En somme, l’adaptation ne semble ni d’hier ni d’aujourd’hui, ni même hors du temps. «Le Jeu» est difficile à situer dans le temps ou hors de ce dernier. Baskets aux pieds, langage d’aujourd’hui, combiné téléphonique des années 70, fleurs en plastique, de nombreux détails nous rendent perplexes. Ces minuscules incohérences visuelles renforcent le brouillard et rendent l’immersion dans l’univers de la pièce difficile. Le patchwork esthétique freine le rêve éveillé qu’on va chercher au théâtre. Ces incohérences sont d’autant plus visibles dans un théâtre de poche où chaque détail est sous notre nez. Et il serait malvenu d’invoquer un problème budgétaire, ou pire encore, une faute de goût.

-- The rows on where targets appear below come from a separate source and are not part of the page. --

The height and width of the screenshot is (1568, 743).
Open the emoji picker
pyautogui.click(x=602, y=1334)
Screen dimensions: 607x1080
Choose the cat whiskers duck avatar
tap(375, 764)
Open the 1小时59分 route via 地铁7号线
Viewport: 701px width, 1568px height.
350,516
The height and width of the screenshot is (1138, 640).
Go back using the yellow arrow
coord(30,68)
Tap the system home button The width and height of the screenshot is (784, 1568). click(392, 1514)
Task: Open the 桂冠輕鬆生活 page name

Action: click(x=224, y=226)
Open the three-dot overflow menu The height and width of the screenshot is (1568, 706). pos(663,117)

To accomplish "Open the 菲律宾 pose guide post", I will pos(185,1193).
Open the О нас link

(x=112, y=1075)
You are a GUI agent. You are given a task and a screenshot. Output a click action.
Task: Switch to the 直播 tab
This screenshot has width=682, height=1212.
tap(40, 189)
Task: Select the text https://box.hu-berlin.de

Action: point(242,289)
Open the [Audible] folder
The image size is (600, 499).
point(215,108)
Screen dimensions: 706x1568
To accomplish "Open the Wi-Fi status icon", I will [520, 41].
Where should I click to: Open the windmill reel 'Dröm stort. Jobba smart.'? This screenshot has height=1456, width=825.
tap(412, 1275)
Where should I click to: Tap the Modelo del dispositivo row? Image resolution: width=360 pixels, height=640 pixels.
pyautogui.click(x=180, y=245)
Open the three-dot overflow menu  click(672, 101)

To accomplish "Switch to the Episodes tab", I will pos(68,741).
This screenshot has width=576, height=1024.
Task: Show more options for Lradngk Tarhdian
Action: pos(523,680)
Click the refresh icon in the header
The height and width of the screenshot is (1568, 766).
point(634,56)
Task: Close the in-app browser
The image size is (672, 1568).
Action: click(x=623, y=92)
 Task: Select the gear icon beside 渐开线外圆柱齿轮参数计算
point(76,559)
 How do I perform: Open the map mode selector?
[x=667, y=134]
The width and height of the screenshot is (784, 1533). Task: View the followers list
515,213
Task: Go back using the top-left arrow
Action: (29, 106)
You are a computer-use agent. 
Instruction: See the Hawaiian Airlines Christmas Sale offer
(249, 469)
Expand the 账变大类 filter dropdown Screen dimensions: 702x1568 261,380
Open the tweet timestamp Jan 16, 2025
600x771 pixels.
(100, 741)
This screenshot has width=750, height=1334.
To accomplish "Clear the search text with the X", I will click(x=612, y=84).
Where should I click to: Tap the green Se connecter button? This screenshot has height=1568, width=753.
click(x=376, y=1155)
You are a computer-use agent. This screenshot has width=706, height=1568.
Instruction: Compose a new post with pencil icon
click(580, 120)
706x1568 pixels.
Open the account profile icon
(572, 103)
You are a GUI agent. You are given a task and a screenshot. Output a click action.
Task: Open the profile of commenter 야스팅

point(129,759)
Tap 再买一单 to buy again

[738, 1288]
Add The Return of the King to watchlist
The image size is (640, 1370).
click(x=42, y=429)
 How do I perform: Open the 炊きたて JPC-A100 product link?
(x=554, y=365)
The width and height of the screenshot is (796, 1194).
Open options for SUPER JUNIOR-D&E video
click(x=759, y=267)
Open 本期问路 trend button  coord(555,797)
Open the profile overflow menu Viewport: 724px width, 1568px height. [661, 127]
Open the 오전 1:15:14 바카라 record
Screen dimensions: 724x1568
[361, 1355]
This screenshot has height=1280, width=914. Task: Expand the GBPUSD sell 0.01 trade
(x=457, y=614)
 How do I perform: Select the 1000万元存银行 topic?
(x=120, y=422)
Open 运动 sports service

On sort avec l’impression que l’adaptation ne va pas jusqu’au bout et reste à la surface. À titre de comparaison, nous pourrions évoquer l’adaptation de Jacques Vincey de la Cie Sirène en 2012, qui prend aux tripes durant deux heures, en plongeant dans la psyché sombre des deux sœurs, dans ces abysses où l’humiliation se transforme en colère et la colère en folie, et la folie en mort. Le tout, dans une mise en scène et scénographie d’une grande qualité provoquant le malaise qu’a toujours suscité la pièce de Genet.
Au final, ce n’est certainement pas l’œuvre qu’on retiendra de Zaghbani, dont le nom est souvent gage de qualité. Pour cette fois, c’était une fausse «bonnes» idée.
*La pièce a été créée dans le cadre des travaux des ateliers de l’espace L’Artisto. Il s’agit du projet de fin de la formation professionnelle 2021.